The required output is the complete data, repeated without alteration.
+--
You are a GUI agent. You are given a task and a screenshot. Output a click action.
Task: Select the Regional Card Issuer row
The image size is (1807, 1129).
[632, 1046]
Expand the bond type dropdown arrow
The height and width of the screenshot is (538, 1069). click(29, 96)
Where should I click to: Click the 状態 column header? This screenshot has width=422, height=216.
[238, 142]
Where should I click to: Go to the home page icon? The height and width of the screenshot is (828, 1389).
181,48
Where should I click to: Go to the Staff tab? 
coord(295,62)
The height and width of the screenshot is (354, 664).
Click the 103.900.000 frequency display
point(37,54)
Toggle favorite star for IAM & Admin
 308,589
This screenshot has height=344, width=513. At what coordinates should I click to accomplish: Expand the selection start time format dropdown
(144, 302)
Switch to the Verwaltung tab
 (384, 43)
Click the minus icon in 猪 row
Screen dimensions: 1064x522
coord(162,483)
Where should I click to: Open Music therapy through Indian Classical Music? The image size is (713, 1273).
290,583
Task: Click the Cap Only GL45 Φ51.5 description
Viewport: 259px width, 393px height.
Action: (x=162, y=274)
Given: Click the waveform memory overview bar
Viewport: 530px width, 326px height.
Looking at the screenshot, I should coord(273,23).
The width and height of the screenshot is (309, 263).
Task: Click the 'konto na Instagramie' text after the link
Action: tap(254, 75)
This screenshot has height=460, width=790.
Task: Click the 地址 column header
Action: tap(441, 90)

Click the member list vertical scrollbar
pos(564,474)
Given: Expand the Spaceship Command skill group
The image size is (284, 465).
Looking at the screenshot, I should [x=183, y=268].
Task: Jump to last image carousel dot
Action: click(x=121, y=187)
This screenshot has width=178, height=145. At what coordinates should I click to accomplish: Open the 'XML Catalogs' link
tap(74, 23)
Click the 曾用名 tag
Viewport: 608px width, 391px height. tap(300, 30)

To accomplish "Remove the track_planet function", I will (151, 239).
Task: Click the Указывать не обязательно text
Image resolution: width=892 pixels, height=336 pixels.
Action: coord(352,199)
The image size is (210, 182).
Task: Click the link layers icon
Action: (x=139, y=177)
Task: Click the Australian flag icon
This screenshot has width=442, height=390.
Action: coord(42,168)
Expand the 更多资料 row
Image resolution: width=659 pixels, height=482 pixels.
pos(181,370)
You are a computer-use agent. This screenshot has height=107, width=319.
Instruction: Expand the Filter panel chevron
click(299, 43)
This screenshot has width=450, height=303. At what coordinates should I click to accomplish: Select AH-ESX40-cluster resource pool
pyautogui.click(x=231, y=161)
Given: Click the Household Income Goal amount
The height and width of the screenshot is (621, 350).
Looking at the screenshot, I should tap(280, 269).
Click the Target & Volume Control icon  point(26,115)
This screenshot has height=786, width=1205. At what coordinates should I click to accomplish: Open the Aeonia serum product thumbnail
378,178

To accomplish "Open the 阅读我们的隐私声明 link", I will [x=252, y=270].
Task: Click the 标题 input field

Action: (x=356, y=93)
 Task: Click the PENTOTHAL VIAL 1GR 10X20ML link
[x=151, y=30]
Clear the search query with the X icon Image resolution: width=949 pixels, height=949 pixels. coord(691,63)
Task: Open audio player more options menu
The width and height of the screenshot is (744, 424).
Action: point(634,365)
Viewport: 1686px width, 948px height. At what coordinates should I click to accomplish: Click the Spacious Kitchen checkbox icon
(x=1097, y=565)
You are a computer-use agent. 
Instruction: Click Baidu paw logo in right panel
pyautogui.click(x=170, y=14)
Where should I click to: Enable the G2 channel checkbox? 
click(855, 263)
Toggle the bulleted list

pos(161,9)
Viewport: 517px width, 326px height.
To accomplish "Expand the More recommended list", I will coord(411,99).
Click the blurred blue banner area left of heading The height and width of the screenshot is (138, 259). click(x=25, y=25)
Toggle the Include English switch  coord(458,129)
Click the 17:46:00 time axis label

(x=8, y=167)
+--
▸ **Result below**:
You are a GUI agent. You are given a task and a screenshot. Output a click action.
Task: Select the Regional Card Issuer row
The image size is (1807, 1129).
[632, 1046]
Expand the bond type dropdown arrow
The height and width of the screenshot is (538, 1069). click(29, 96)
Where should I click to: Click the 状態 column header? This screenshot has width=422, height=216.
[238, 142]
Where should I click to: Go to the home page icon? The height and width of the screenshot is (828, 1389).
181,48
Where should I click to: Go to the Staff tab? 
coord(295,62)
The height and width of the screenshot is (354, 664).
Click the 103.900.000 frequency display
point(37,54)
Toggle favorite star for IAM & Admin
 308,589
This screenshot has height=344, width=513. At what coordinates should I click to accomplish: Expand the selection start time format dropdown
(144, 302)
Switch to the Verwaltung tab
 (384, 43)
Click the minus icon in 猪 row
Screen dimensions: 1064x522
coord(162,483)
Where should I click to: Open Music therapy through Indian Classical Music? The image size is (713, 1273).
290,583
Task: Click the Cap Only GL45 Φ51.5 description
Viewport: 259px width, 393px height.
Action: (x=162, y=274)
Given: Click the waveform memory overview bar
Viewport: 530px width, 326px height.
Looking at the screenshot, I should coord(273,23).
The width and height of the screenshot is (309, 263).
Task: Click the 'konto na Instagramie' text after the link
Action: tap(254, 75)
This screenshot has height=460, width=790.
Task: Click the 地址 column header
Action: tap(441, 90)

Click the member list vertical scrollbar
pos(564,474)
Given: Expand the Spaceship Command skill group
The image size is (284, 465).
Looking at the screenshot, I should [x=183, y=268].
Task: Jump to last image carousel dot
Action: click(x=121, y=187)
This screenshot has width=178, height=145. At what coordinates should I click to accomplish: Open the 'XML Catalogs' link
tap(74, 23)
Click the 曾用名 tag
Viewport: 608px width, 391px height. tap(300, 30)

To accomplish "Remove the track_planet function", I will (151, 239).
Task: Click the Указывать не обязательно text
Image resolution: width=892 pixels, height=336 pixels.
Action: coord(352,199)
The image size is (210, 182).
Task: Click the link layers icon
Action: (x=139, y=177)
Task: Click the Australian flag icon
This screenshot has width=442, height=390.
Action: coord(42,168)
Expand the 更多资料 row
Image resolution: width=659 pixels, height=482 pixels.
pos(181,370)
You are a computer-use agent. This screenshot has height=107, width=319.
Instruction: Expand the Filter panel chevron
click(299, 43)
This screenshot has width=450, height=303. At what coordinates should I click to accomplish: Select AH-ESX40-cluster resource pool
pyautogui.click(x=231, y=161)
Given: Click the Household Income Goal amount
The height and width of the screenshot is (621, 350).
Looking at the screenshot, I should tap(280, 269).
Click the Target & Volume Control icon  point(26,115)
This screenshot has height=786, width=1205. At what coordinates should I click to accomplish: Open the Aeonia serum product thumbnail
378,178

To accomplish "Open the 阅读我们的隐私声明 link", I will [x=252, y=270].
Task: Click the 标题 input field

Action: (x=356, y=93)
 Task: Click the PENTOTHAL VIAL 1GR 10X20ML link
[x=151, y=30]
Clear the search query with the X icon Image resolution: width=949 pixels, height=949 pixels. coord(691,63)
Task: Open audio player more options menu
The width and height of the screenshot is (744, 424).
Action: point(634,365)
Viewport: 1686px width, 948px height. At what coordinates should I click to accomplish: Click the Spacious Kitchen checkbox icon
(x=1097, y=565)
You are a computer-use agent. 
Instruction: Click Baidu paw logo in right panel
pyautogui.click(x=170, y=14)
Where should I click to: Enable the G2 channel checkbox? 
click(855, 263)
Toggle the bulleted list

pos(161,9)
Viewport: 517px width, 326px height.
To accomplish "Expand the More recommended list", I will coord(411,99).
Click the blurred blue banner area left of heading The height and width of the screenshot is (138, 259). click(x=25, y=25)
Toggle the Include English switch  coord(458,129)
Click the 17:46:00 time axis label

(x=8, y=167)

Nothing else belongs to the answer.